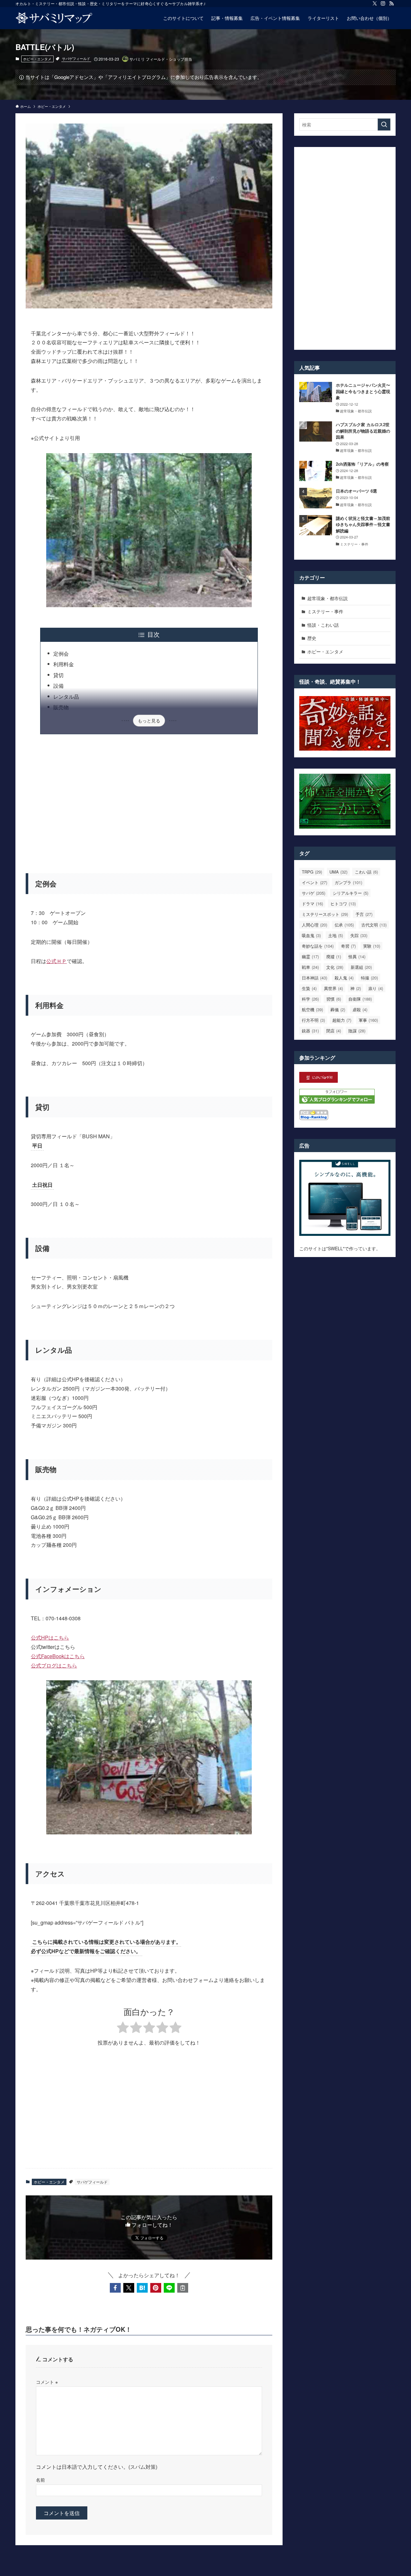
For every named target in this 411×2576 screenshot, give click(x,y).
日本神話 (314, 978)
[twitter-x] (375, 3)
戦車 (310, 967)
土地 (335, 935)
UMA (338, 872)
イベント (314, 882)
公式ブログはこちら (54, 1665)
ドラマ (312, 903)
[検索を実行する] (384, 124)
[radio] (123, 2028)
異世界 (333, 988)
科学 (310, 999)
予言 (363, 914)
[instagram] (383, 3)
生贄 (309, 988)
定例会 (61, 653)
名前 (40, 2479)
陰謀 (356, 1031)
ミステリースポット (325, 914)
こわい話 (366, 872)
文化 (334, 967)
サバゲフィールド (76, 58)
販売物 (61, 707)
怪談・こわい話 (323, 625)
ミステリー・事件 (325, 611)
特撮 (369, 978)
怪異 (356, 956)
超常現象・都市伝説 (327, 598)
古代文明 (374, 925)
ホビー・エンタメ (37, 58)
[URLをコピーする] (182, 2288)
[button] (115, 2288)
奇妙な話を (318, 946)
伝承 (344, 925)
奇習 (348, 946)
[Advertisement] (149, 800)
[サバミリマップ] (53, 18)
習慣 (333, 999)
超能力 (341, 1020)
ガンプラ (348, 882)
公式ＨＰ (56, 961)
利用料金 (63, 664)
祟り (375, 988)
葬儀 (337, 1009)
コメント (47, 2381)
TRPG (312, 872)
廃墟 (333, 956)
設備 (58, 685)
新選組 (361, 967)
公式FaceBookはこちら (58, 1656)
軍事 (368, 1020)
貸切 (58, 675)
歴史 (311, 638)
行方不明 (313, 1020)
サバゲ (313, 893)
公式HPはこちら (50, 1637)
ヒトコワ (343, 903)
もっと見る (149, 720)
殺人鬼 (344, 978)
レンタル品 (66, 696)
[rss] (391, 3)
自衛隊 (360, 999)
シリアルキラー (350, 893)
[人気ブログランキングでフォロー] (337, 1101)
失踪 (358, 935)
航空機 (312, 1009)
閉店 (333, 1031)
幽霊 (310, 956)
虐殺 (360, 1009)
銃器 (310, 1031)
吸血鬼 (311, 935)
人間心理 (314, 925)
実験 (371, 946)
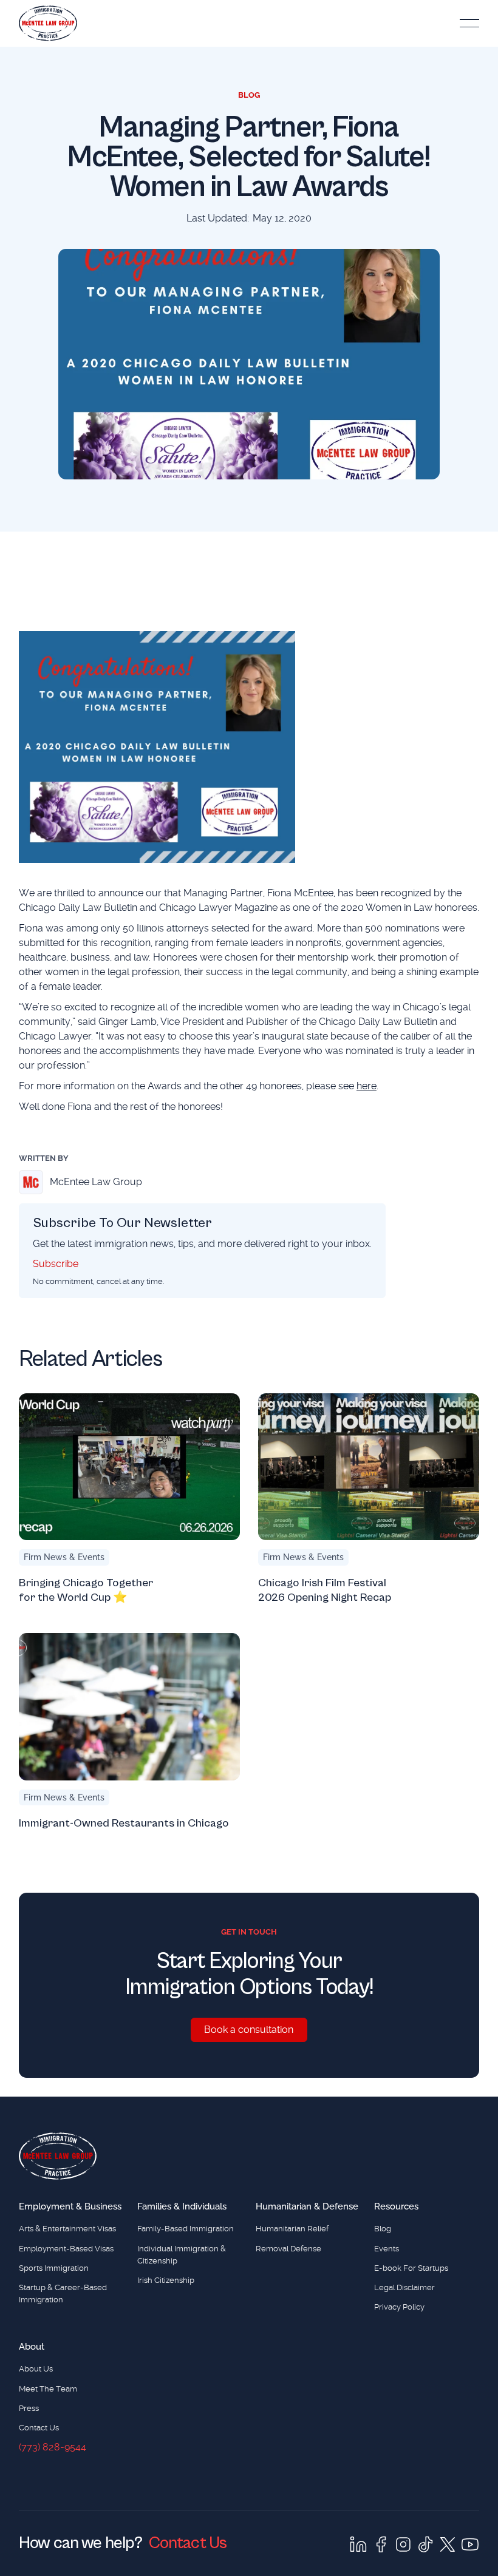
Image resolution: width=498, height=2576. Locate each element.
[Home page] (58, 2156)
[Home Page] (48, 23)
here (366, 1086)
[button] (469, 23)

----------

EXERCISE DIRECTIONS
Print, from the entries above, the line with "予言 (363, 914)", the line with "実験 (371, 946)" and all lines between them, exactly and with nothing else.

EXPECTED ANSWER
予言 (363, 914)
[instagram] (383, 3)
生贄 (309, 988)
定例会 (61, 653)
名前 (40, 2479)
陰謀 (356, 1031)
ミステリースポット (325, 914)
こわい話 (366, 872)
文化 (334, 967)
サバゲフィールド (76, 58)
販売物 (61, 707)
怪談・こわい話 (323, 625)
ミステリー・事件 (325, 611)
特撮 (369, 978)
怪異 (356, 956)
超常現象・都市伝説 (327, 598)
古代文明 (374, 925)
ホビー・エンタメ (37, 58)
[URLをコピーする] (182, 2288)
[button] (115, 2288)
奇妙な話を (318, 946)
伝承 (344, 925)
奇習 (348, 946)
[Advertisement] (149, 800)
[サバミリマップ] (53, 18)
習慣 (333, 999)
超能力 (341, 1020)
ガンプラ (348, 882)
公式ＨＰ (56, 961)
利用料金 (63, 664)
祟り (375, 988)
葬儀 (337, 1009)
コメント (47, 2381)
TRPG (312, 872)
廃墟 (333, 956)
設備 (58, 685)
新選組 (361, 967)
公式FaceBookはこちら (58, 1656)
軍事 (368, 1020)
貸切 (58, 675)
歴史 (311, 638)
行方不明 (313, 1020)
サバゲ (313, 893)
公式HPはこちら (50, 1637)
ヒトコワ (343, 903)
もっと見る (149, 720)
殺人鬼 (344, 978)
レンタル品 (66, 696)
[rss] (391, 3)
自衛隊 (360, 999)
シリアルキラー (350, 893)
[人気ブログランキングでフォロー] (337, 1101)
失踪 (358, 935)
航空機 (312, 1009)
閉店 (333, 1031)
幽霊 (310, 956)
虐殺 (360, 1009)
銃器 (310, 1031)
吸血鬼 (311, 935)
人間心理 (314, 925)
実験 (371, 946)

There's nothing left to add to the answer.